▸ TEXT SECTION
During pregnancy, your cells are more resistant to insulin. Sugar that would normally enter cells stays in your bloodstream as a way to deliver more nutrients to your baby. If your cells become too resistant to insulin, too much sugar stays in your blood. This causes gestational diabetes.
Gestational diabetes can be dangerous because it can result in a higher birth weight for your baby. This can cause issues with your baby’s delivery. It also can trigger a pre-term birth or cause jaundice.
Your healthcare provider will test for gestational diabetes between 24 and 28 weeks of pregnancy. Sometimes, your healthcare provider will test again later in the pregnancy if they think the baby is growing too fast or too big.
If you have gestational diabetes, you may be offered dietary counseling. Your healthcare provider may also refer you to a registered dietitian. They can help you find ways to manage your gestational diabetes. The dietician may provide a meal plan that can help reduce your blood sugar. It’s important to follow this meal plan, even if your healthcare provider prescribes medicine to control your blood sugar. This typically includes:
- Pairing carbohydrates with proteins.
- Eating a set number of calories each day.
- Limiting foods and drinks that have simple sugars (sodas, desserts).
- Dividing calories more evenly throughout your day.
Your food choices impact your baby. If you skimp on nutrition now, you run the risk of serious health complications for your baby. For example, you should make sure you’re getting enough folic acid. This is important for brain and spinal cord development. Too few calories could result in low birth weight and have a negative impact on baby development. Too many calories could result in high birth weight and a more complicated delivery for baby and for you.
Having a baby takes a toll on your body in many ways. The toll is even greater without proper nutrition. If you skimp on foods rich in iron, you could become anemic. Too much junk food could increase your blood pressure and cause extra weight gain. Unhealthy food can even affect your mood.

▸ PROBLEMS TO WORK ON
- A) Transcribe the gestational diabetes text starting with "Gestational diabetes can" and going on through "or cause jaundice.".
- B) According to the gestational diabetes text, between which weeks of pregnancy does a healthcare provider test for gestational diabetes?

▸ SUPPLIED MATERIAL
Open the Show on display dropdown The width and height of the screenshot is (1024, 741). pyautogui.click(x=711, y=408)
* * *
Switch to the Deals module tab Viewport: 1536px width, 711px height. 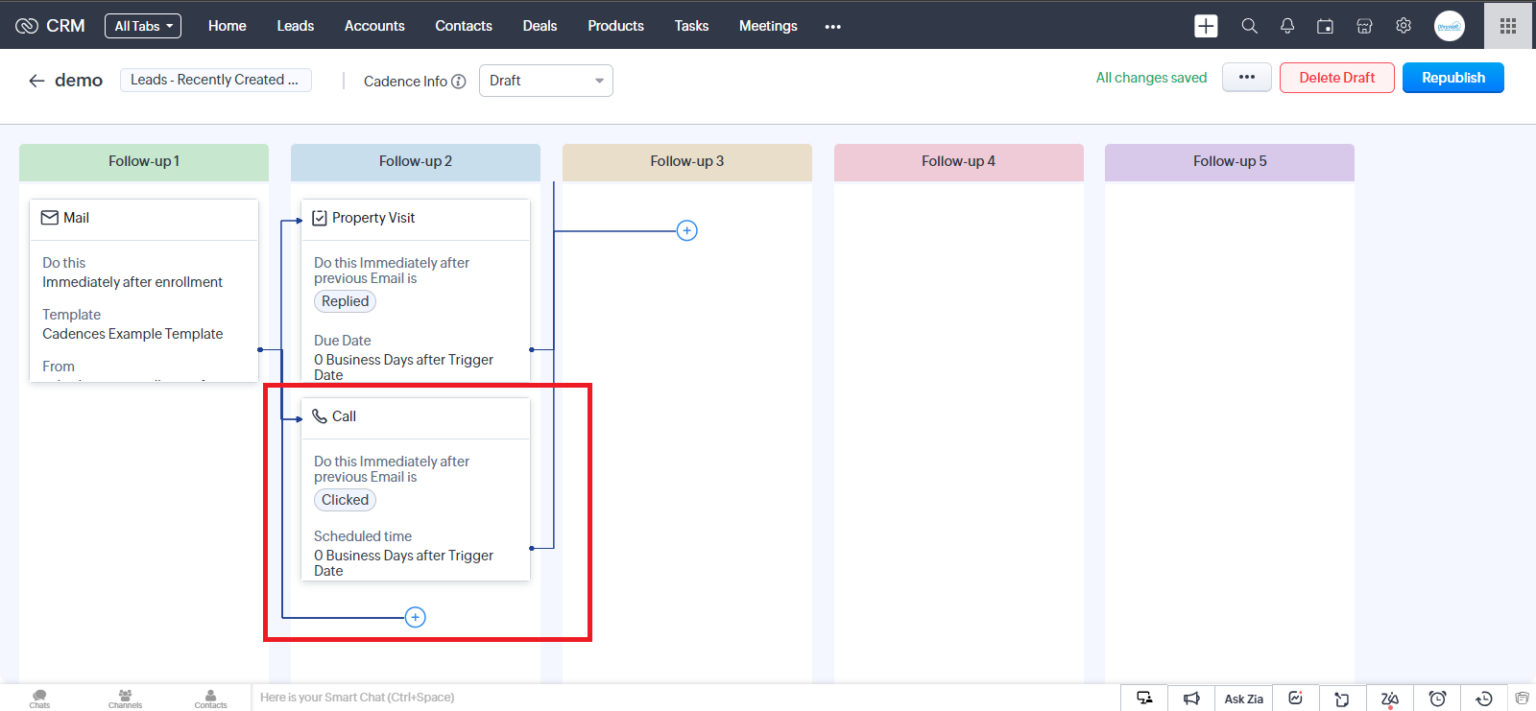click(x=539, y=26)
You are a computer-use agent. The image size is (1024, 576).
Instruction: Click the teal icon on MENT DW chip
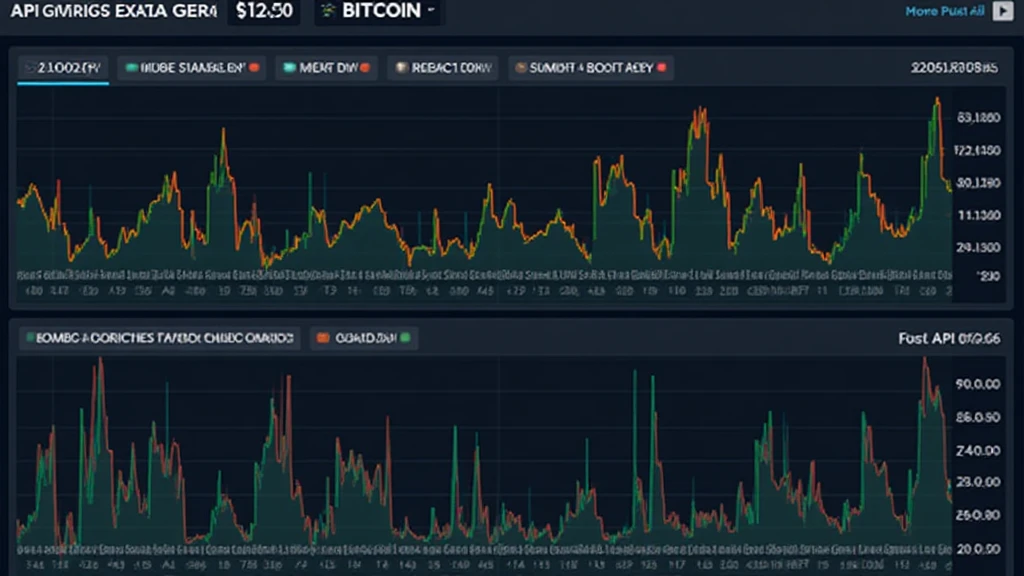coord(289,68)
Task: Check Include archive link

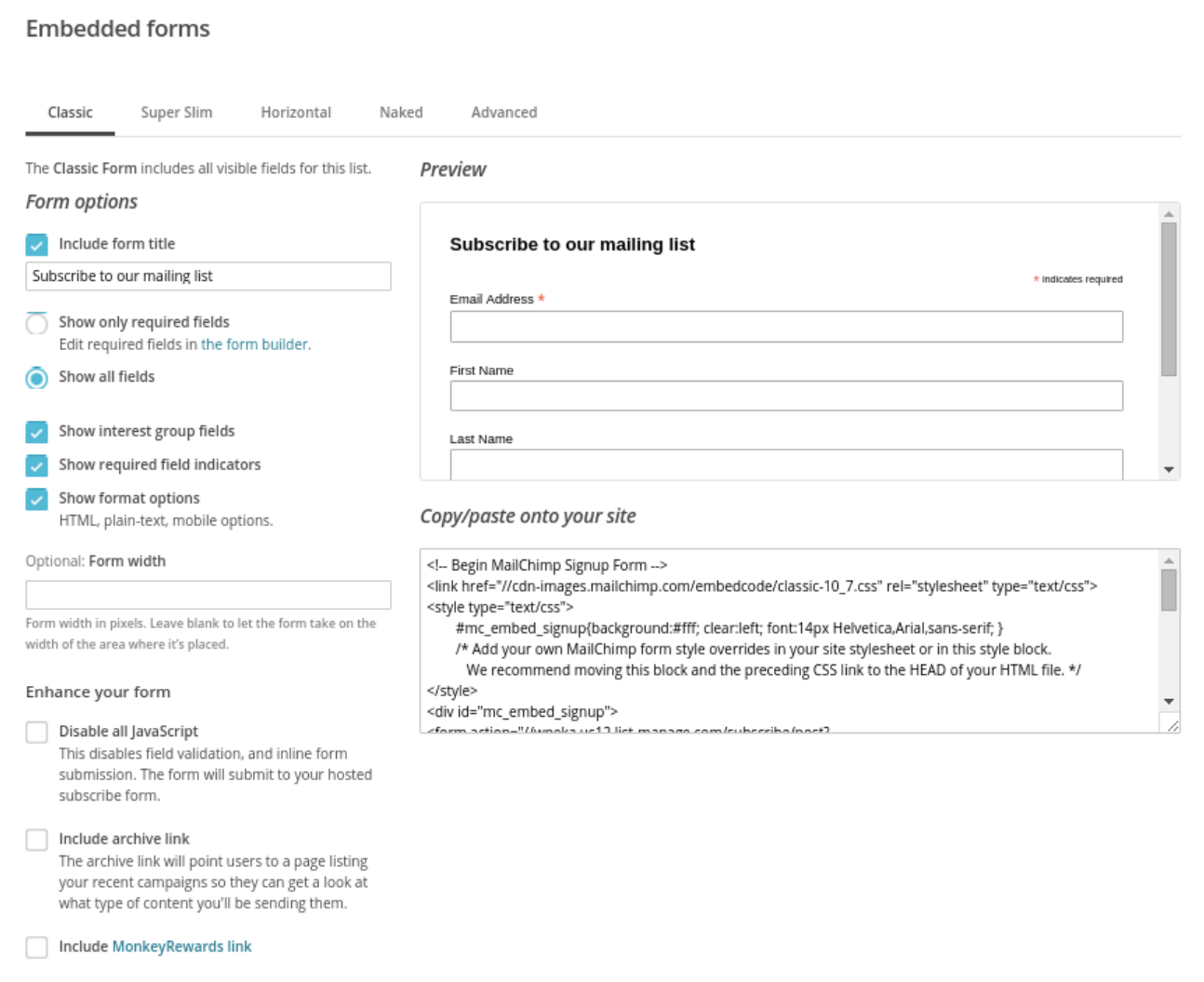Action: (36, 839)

▸ YOUR RESPONSES
- A)
Gestational diabetes can be dangerous because it can result in a higher birth weight for your baby. This can cause issues with your baby’s delivery. It also can trigger a pre-term birth or cause jaundice.

- B) Between 24 and 28 weeks of pregnancy.